What you have to do
Copy exactly the stretch of data below from the line with "The height and width of the screenshot is (157, 224)." through the line with "This screenshot has width=776, height=420.", including both of those lines.

Data for this task
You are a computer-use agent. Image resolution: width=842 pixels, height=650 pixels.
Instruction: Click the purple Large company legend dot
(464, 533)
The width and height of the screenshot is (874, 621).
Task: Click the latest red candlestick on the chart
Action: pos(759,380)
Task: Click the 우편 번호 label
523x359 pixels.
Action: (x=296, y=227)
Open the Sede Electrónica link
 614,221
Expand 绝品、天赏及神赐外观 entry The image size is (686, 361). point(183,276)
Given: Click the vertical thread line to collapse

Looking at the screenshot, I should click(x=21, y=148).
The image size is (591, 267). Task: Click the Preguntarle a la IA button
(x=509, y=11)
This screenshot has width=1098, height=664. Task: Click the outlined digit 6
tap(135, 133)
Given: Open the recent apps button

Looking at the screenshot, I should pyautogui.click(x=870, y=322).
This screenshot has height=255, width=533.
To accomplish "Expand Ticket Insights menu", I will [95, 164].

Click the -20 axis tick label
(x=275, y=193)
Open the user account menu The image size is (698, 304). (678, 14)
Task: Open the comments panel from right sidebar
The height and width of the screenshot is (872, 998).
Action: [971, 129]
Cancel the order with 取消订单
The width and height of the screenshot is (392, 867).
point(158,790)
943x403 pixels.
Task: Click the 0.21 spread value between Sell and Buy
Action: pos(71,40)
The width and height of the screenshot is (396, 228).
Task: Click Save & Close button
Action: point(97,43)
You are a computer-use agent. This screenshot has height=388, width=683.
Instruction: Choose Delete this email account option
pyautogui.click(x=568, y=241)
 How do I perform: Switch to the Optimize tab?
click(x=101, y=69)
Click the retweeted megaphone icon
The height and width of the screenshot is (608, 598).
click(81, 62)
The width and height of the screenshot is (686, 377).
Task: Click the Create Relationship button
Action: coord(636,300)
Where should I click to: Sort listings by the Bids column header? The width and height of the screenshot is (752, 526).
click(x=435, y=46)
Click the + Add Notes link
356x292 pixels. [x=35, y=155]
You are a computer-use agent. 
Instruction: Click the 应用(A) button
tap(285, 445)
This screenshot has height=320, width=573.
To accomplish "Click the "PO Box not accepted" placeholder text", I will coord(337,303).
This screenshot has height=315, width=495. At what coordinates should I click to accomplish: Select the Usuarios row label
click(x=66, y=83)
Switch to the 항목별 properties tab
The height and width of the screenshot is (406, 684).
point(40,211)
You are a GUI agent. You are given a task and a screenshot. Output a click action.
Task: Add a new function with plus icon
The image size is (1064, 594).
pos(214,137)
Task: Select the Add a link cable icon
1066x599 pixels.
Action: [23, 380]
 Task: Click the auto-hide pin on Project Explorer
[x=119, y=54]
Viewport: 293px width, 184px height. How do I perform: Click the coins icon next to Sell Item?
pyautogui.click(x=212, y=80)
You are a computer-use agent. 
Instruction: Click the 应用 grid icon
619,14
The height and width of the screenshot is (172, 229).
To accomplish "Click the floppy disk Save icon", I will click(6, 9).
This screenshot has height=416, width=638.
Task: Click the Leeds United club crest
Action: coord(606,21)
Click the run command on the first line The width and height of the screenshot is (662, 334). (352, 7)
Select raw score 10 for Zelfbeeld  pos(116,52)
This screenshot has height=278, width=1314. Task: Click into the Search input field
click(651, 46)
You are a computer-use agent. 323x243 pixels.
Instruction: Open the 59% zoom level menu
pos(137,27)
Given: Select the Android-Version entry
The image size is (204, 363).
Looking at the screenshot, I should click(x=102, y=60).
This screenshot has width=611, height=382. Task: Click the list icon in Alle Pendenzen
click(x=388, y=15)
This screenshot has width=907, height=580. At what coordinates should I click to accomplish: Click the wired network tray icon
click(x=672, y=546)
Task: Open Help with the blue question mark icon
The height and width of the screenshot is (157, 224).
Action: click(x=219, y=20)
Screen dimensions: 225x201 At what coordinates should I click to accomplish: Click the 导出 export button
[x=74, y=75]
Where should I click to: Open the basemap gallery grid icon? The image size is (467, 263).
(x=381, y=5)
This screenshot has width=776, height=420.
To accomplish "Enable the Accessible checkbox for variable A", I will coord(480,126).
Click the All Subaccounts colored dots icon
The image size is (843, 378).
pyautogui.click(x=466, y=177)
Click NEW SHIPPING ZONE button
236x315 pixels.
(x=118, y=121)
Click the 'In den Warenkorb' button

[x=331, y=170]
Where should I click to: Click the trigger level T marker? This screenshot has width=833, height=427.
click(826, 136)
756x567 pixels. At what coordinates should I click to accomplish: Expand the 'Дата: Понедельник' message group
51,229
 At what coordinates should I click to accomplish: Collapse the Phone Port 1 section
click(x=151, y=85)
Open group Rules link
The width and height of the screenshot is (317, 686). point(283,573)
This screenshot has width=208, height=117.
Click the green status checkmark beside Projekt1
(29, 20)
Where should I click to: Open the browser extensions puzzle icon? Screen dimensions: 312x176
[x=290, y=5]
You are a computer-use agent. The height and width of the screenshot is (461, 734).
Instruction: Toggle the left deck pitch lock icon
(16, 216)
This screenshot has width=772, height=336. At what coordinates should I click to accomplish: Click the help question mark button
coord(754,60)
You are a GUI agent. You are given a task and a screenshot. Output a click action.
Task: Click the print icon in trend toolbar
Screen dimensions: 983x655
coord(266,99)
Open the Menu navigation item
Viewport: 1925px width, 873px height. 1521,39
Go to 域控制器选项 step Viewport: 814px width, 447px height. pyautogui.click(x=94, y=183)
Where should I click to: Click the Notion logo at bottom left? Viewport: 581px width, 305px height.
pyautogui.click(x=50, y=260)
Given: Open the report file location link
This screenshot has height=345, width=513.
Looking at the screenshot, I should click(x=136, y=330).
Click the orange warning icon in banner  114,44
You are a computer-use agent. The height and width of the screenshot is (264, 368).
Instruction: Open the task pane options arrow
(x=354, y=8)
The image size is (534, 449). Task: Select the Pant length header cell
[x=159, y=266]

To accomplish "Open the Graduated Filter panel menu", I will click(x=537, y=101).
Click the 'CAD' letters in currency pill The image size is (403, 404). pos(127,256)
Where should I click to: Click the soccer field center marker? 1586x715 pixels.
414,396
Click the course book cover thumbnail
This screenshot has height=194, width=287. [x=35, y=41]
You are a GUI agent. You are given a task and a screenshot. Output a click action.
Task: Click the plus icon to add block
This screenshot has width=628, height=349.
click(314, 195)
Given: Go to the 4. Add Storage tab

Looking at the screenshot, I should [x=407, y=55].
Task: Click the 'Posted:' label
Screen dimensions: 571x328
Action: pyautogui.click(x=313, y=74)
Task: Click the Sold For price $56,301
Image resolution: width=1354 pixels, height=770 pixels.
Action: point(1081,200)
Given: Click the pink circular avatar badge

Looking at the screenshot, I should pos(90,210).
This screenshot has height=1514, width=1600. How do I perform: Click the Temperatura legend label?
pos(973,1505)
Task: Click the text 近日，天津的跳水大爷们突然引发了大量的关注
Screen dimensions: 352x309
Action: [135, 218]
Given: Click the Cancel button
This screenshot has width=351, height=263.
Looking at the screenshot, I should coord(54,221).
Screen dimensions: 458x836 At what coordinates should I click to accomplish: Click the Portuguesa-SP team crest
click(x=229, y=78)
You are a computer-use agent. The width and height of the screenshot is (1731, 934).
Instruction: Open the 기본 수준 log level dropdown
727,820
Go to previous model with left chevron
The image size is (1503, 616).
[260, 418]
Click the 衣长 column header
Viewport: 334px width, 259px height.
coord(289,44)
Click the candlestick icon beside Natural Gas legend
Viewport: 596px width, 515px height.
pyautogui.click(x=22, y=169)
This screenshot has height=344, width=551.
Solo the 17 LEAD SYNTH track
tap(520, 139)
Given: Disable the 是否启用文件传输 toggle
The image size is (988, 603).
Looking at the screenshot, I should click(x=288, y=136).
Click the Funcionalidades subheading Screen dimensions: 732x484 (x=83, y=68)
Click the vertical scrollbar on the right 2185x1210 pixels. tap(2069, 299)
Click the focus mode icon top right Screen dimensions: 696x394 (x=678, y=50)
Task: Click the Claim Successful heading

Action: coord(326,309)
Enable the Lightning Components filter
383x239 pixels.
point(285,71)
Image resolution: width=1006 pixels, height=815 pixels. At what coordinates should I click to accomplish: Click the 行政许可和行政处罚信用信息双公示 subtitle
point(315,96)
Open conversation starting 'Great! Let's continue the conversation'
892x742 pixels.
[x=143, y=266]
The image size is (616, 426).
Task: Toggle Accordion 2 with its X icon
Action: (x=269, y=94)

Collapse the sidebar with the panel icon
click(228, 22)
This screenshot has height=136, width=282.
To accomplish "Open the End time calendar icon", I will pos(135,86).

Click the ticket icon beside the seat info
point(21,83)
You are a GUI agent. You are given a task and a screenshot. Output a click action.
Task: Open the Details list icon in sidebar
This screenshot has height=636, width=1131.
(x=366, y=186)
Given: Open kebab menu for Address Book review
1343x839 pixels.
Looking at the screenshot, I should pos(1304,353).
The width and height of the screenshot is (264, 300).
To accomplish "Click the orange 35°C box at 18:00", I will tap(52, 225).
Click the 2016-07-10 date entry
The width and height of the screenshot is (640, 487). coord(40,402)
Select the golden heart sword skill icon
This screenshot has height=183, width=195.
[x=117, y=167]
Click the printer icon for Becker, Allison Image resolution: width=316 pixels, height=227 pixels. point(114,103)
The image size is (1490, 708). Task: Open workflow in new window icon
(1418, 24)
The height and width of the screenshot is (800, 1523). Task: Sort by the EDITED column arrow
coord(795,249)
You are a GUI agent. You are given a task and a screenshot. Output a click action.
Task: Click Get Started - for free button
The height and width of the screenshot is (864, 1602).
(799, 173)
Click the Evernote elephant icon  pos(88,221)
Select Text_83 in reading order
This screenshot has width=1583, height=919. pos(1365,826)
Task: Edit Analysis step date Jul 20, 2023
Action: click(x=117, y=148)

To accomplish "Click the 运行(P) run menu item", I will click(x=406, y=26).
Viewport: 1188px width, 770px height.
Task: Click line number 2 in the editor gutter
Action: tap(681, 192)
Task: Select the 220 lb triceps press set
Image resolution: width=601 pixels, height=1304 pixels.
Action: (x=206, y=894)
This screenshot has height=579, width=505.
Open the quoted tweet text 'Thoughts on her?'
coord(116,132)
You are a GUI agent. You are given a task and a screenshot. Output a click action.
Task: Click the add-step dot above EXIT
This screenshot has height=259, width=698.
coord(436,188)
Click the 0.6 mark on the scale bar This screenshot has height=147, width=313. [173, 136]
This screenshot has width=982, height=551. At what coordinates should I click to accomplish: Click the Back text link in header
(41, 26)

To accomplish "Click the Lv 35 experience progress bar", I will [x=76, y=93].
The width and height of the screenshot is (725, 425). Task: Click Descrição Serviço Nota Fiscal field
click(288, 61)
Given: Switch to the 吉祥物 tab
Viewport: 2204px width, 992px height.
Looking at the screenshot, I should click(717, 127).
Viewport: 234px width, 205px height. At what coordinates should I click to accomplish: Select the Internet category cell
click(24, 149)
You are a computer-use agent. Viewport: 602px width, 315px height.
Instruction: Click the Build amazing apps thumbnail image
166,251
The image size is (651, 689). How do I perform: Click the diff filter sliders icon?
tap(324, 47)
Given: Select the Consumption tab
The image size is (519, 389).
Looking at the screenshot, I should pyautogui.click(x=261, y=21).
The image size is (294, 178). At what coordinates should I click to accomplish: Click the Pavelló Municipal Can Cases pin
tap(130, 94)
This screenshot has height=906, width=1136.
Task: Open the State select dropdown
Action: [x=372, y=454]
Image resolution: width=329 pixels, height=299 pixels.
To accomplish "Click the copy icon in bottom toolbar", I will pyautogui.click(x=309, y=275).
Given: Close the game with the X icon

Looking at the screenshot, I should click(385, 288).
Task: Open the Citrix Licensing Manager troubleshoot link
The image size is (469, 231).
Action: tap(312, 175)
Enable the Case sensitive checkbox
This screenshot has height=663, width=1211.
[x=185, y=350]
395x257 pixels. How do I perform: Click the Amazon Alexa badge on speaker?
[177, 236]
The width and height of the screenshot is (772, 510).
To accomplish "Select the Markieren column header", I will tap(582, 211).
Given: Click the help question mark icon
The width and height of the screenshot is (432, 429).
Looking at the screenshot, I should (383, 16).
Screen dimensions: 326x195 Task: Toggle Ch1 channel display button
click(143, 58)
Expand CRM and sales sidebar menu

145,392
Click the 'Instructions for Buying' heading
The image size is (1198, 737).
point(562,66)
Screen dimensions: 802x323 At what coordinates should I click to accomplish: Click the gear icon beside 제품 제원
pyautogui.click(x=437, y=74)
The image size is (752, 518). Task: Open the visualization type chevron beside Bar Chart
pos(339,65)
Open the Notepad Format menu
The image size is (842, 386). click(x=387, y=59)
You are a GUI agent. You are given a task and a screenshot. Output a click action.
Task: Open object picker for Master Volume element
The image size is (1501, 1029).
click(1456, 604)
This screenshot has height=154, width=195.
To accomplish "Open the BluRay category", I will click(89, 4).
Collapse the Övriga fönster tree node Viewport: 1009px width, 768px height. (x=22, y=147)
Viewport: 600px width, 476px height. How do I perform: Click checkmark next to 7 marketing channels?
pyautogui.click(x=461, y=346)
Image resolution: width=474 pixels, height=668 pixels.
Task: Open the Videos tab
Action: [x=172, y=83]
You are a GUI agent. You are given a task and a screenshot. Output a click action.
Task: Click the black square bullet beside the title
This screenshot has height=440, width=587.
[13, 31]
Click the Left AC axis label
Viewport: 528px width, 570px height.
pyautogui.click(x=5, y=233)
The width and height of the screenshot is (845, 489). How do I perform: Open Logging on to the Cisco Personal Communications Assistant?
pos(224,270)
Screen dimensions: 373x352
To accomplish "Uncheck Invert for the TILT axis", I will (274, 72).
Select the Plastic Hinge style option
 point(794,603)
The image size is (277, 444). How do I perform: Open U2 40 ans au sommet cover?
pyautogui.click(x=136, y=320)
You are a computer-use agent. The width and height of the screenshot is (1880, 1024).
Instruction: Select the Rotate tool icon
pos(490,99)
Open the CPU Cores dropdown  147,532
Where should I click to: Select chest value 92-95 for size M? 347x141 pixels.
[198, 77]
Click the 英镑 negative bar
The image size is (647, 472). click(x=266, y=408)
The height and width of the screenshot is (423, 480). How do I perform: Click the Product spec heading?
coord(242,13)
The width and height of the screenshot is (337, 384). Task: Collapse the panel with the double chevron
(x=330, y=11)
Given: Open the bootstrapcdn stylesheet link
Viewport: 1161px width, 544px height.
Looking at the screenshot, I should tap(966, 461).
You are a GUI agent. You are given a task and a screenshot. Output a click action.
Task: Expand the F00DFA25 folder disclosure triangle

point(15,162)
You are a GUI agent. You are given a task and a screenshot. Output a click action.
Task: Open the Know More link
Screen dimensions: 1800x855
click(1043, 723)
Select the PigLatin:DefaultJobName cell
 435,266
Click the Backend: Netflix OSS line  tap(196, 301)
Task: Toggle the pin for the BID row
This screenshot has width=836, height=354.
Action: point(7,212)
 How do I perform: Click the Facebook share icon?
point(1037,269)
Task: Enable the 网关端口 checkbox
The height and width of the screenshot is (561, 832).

Reply to the exercise
The height and width of the screenshot is (157, 224).
Action: click(x=219, y=20)
Screen dimensions: 225x201 At what coordinates should I click to accomplish: Click the 导出 export button
[x=74, y=75]
Where should I click to: Open the basemap gallery grid icon? The image size is (467, 263).
(x=381, y=5)
This screenshot has width=776, height=420.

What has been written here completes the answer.